Study on Discovering the Relationships among Data Resources in DataSpace
|Course||Computer System Architecture|
|Keywords||Dataspace relationships among data resources domain ontology frequent itemsets|
As the most successful software technologies in the field of IT, relational database management system has become the foundation of the commercial, financial and scientific activities in the worldwide。However, with the development of technology, the Computer and Internet are becoming popular, so personal data is expanding rapidly and Web is becoming a huge information-sharing platform, then data management presents some new features:rapid growth, information sharing, diversification of resources, heterogeneous distribution. These new features make the traditional database technology unable to meet the new requirements of data management in new era.Dataspace is a new abstraction for information management which aiming at the challenges of traditional database technology facing. By providing a set of related data management services and mechanisms, the user of dataspace can focus on solving the specific problem, rather than struggling with a large number of related but different underlying data management. Basing on the existing research results about dataspace, this article focuses on organizing data resources, mining relationships among data resources to support the semantic queries.

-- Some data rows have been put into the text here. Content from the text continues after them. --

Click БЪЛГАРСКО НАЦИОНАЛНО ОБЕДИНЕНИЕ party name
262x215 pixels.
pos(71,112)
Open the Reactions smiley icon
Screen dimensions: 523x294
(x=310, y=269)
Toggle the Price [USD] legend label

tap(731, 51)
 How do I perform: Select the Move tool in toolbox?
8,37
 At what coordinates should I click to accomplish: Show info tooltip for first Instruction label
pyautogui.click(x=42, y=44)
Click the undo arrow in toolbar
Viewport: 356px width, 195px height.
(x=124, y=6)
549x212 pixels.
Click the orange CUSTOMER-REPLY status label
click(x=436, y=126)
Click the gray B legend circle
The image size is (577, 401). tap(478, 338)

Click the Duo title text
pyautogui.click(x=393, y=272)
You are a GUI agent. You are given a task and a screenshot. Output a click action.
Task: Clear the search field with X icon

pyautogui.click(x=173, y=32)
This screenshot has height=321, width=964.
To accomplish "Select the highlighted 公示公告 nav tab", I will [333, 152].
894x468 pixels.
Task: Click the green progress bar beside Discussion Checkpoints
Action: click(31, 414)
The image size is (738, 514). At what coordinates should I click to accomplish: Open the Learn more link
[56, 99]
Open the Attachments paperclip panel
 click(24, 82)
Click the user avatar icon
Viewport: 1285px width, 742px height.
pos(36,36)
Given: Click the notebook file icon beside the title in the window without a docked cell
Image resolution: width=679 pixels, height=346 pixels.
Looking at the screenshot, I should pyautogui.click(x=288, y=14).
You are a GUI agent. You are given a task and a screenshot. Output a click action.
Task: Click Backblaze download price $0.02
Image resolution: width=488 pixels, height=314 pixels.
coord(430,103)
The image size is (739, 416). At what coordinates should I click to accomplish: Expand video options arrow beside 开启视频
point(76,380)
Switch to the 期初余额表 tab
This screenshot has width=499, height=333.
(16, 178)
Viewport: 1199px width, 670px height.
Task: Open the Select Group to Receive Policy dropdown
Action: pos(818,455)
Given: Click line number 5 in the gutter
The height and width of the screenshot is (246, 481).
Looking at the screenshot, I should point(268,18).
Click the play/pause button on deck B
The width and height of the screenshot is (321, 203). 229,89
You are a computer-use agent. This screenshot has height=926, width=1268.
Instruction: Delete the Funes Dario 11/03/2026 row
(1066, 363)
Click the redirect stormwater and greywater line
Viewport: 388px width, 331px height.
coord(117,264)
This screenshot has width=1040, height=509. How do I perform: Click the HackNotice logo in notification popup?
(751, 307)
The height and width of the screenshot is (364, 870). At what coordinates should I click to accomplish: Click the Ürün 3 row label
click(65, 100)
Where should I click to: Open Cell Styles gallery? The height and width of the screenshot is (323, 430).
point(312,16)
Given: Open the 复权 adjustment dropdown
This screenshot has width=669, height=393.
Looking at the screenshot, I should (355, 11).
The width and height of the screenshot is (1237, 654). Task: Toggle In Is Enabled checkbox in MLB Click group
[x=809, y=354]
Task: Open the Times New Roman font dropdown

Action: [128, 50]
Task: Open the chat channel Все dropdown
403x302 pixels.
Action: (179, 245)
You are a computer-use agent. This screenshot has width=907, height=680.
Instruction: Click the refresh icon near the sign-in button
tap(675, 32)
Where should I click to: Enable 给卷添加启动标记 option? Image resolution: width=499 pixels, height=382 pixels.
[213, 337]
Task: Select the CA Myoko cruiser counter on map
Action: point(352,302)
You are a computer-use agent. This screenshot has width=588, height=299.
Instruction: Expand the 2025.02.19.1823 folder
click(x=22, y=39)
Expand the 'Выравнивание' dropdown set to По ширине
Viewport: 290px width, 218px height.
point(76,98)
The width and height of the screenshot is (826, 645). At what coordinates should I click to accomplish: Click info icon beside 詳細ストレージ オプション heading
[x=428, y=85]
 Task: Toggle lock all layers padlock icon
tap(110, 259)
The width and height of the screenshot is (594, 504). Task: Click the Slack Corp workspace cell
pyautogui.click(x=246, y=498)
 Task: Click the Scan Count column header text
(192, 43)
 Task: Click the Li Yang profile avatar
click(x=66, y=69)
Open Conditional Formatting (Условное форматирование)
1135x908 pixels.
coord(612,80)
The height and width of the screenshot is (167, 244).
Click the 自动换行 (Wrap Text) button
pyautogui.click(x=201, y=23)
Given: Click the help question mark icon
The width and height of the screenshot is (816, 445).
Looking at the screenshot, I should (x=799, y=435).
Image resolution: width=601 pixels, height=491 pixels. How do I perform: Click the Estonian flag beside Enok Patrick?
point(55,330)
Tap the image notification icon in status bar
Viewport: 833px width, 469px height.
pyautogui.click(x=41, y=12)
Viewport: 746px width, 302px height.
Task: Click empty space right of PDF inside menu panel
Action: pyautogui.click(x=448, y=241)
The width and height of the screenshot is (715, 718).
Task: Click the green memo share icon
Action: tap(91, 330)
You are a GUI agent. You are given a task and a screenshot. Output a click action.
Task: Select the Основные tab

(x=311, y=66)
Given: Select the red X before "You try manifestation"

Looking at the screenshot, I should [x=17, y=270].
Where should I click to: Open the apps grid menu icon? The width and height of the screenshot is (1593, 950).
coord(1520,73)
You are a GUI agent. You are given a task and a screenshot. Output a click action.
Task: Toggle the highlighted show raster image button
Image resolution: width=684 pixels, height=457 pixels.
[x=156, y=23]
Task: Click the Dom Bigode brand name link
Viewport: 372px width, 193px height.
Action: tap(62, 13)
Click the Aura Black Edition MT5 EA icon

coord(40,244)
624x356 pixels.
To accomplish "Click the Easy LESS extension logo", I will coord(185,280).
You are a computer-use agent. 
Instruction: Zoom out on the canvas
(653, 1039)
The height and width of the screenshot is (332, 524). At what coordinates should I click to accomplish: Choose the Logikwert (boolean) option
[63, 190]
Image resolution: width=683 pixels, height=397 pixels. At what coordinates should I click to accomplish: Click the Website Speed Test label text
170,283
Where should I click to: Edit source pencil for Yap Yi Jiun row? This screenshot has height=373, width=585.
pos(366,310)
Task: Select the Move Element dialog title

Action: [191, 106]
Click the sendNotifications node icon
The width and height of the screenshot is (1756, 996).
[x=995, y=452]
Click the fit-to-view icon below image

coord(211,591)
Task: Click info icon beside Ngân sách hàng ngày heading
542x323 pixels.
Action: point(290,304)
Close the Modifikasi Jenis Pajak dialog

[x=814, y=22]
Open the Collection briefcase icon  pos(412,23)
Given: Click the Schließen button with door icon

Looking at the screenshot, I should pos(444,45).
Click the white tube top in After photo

Firstly, a three-tier organizational structure is proposed, which includes physical layer, logical layer and application layer, and the logical layer is divided into logical participant and logical collection, denoted separately as PAD and CKP. Secondly, we mine the direct and indirect relationships among resources to support semantic query. The core idea is as follows: defining the relationships between domain ontology and based on which creating an object-oriented data resources relational graph with direct relationships; mining the indirect relationships among data resources to enhance the data resources relational graph; introducing the confidence of relationships to relational graph. Lastly, with the relational graph we can carry on keyword query, structured query and semantic query effectively.The experiments mainly verify that the relationships among data resources are influenced by logical collection and the query is supported by the relationships among data resources.